Media Contact

Lynette Kalsnes, lkalsnes@aclu-mn.org

August 19, 2022

A federal court judge’s ruling today allows the ACLU of Minnesota, Mid-Minnesota Legal Aid and Ballard Spahr’s lawsuit – brought on behalf of homeless people who lost their homes during tent encampment sweeps – to continue against the Minneapolis Park & Recreation Board.

MPRB had asked the judge to partially dismiss the lawsuit. Instead, U.S. District Judge Wilhelmina M. Wright allowed nearly all claims to move ahead that MPRB unlawfully seized and destroyed the plaintiffs’ property in violation of the Fourth and Fourteenth Amendments and their state constitutional equivalents. Most notably, the judge found that the allegations were sufficient to show an official policy by the MPRB to systematically destroy homeless people’s property in violation of the Constitution. The judge dismissed claims against the parks superintendent and parks police chief, as well as a claim that MPRB violated substantive due process rights.

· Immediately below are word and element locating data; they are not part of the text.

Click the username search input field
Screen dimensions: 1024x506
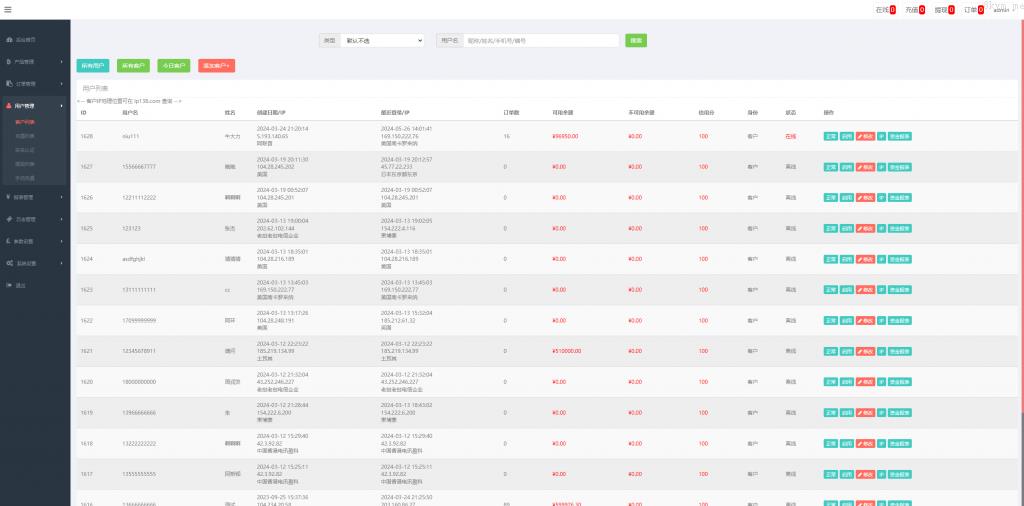(541, 41)
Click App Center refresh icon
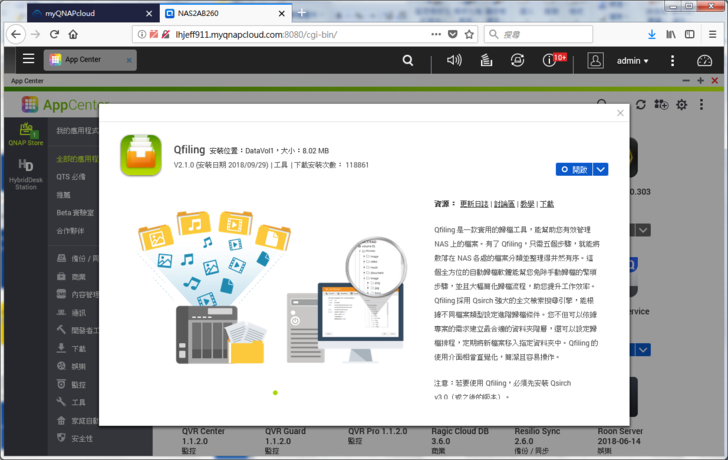The width and height of the screenshot is (728, 460). pos(641,104)
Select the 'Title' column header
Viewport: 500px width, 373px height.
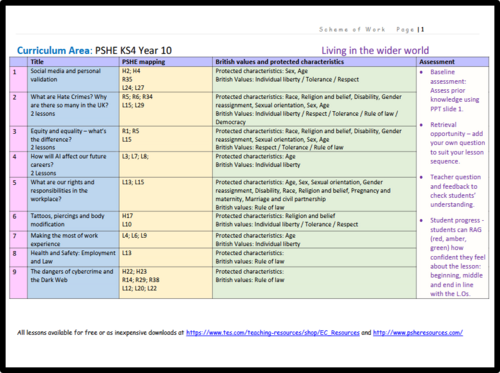37,62
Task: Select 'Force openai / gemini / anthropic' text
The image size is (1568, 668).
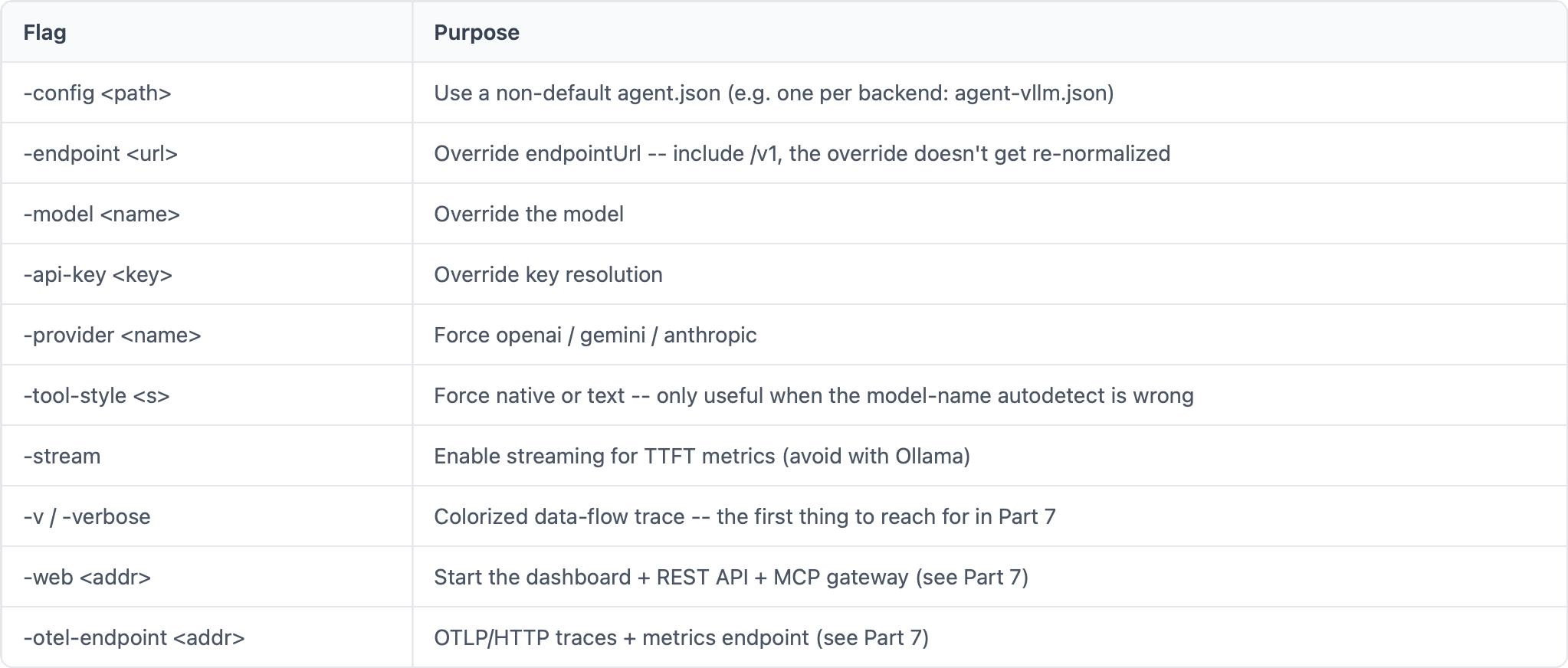Action: pyautogui.click(x=595, y=335)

“This ruling means we get to continue fighting for the people who were living in tents in Minneapolis parks and had to watch helplessly as their belongings including blankets, important papers and keepsakes — and their homes — were destroyed,” said Mid-Minnesota Legal Aid staff attorney Rebecca Stillman.

“People who are unhoused have the same rights to be free from unreasonable search and seizure, to privacy and to due process, and those rights must be respected,” said ACLU-MN Legal Director Teresa Nelson.

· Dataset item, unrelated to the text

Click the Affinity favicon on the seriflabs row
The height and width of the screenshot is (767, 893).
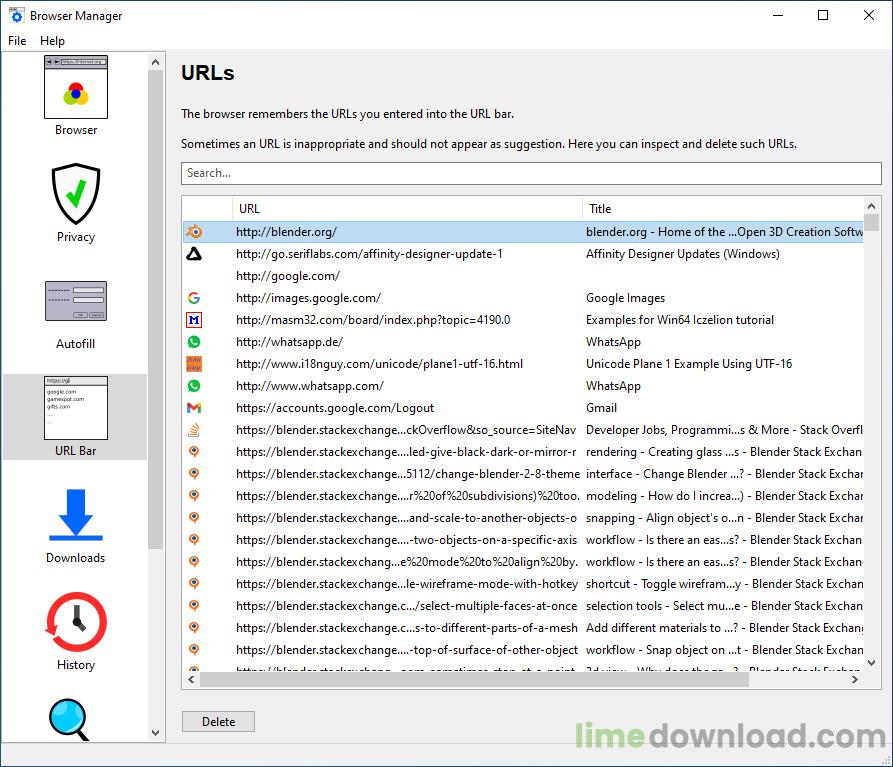click(193, 254)
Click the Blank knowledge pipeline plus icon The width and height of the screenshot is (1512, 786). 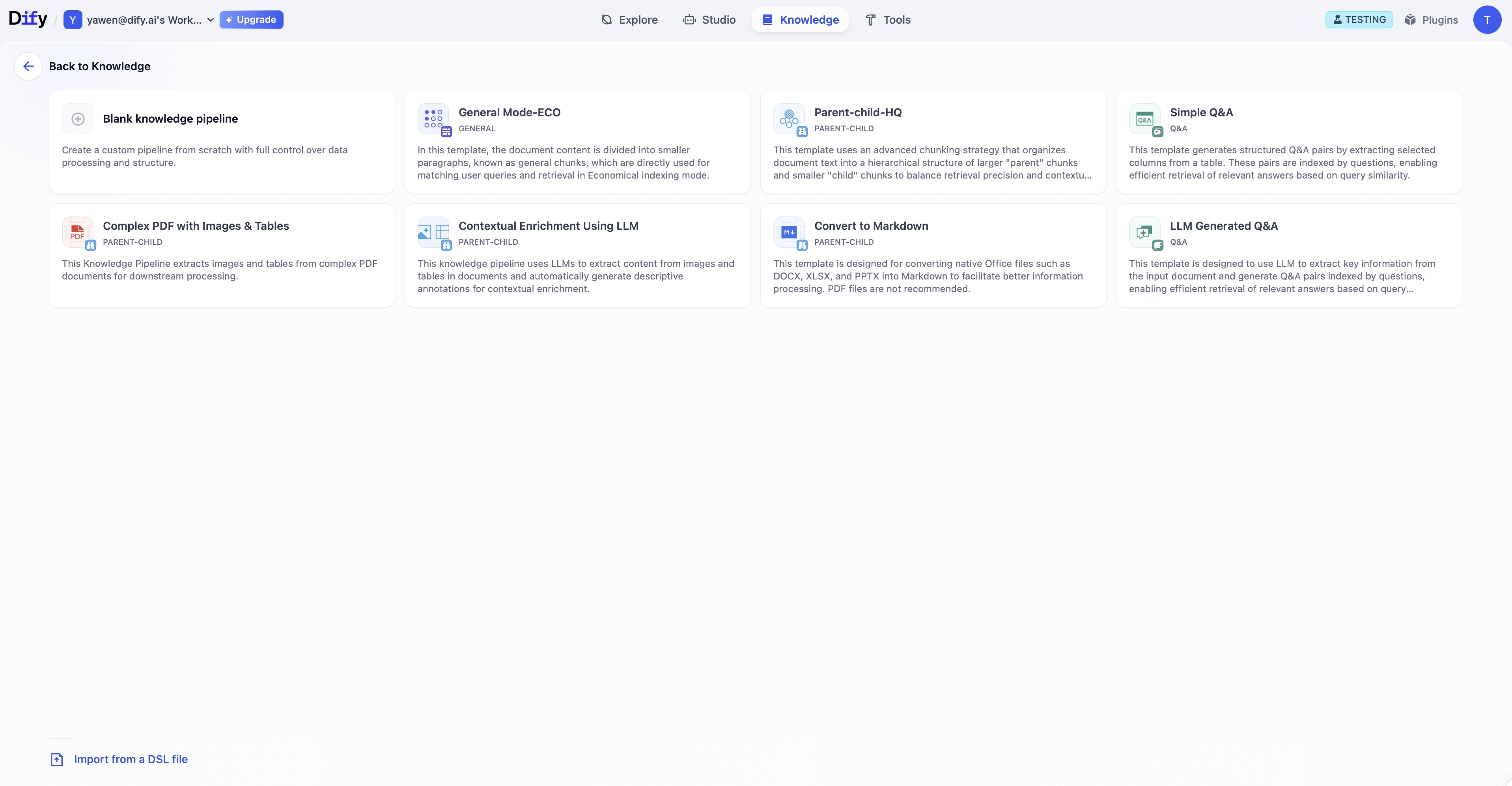click(77, 119)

The ACLU-MN and Mid-Minnesota Legal Aid filed the lawsuit in October of 2020 against Hennepin County, the city of Minneapolis, the parks board, and officials in those agencies. The suit alleges that the city and county violated the constitutional rights of the plaintiffs and others living in the parks by destroying encampments. Giving little or no notice, law enforcement bulldozed people’s shelters, throwing away personal belongings including identification cards, clothing and sleeping bags.

The plaintiffs include several unhoused people and ZACAH, a nonprofit that supports Minnesotans facing poverty and displacement from their homes. Ballard Spahr is pro bono co-counsel on the case.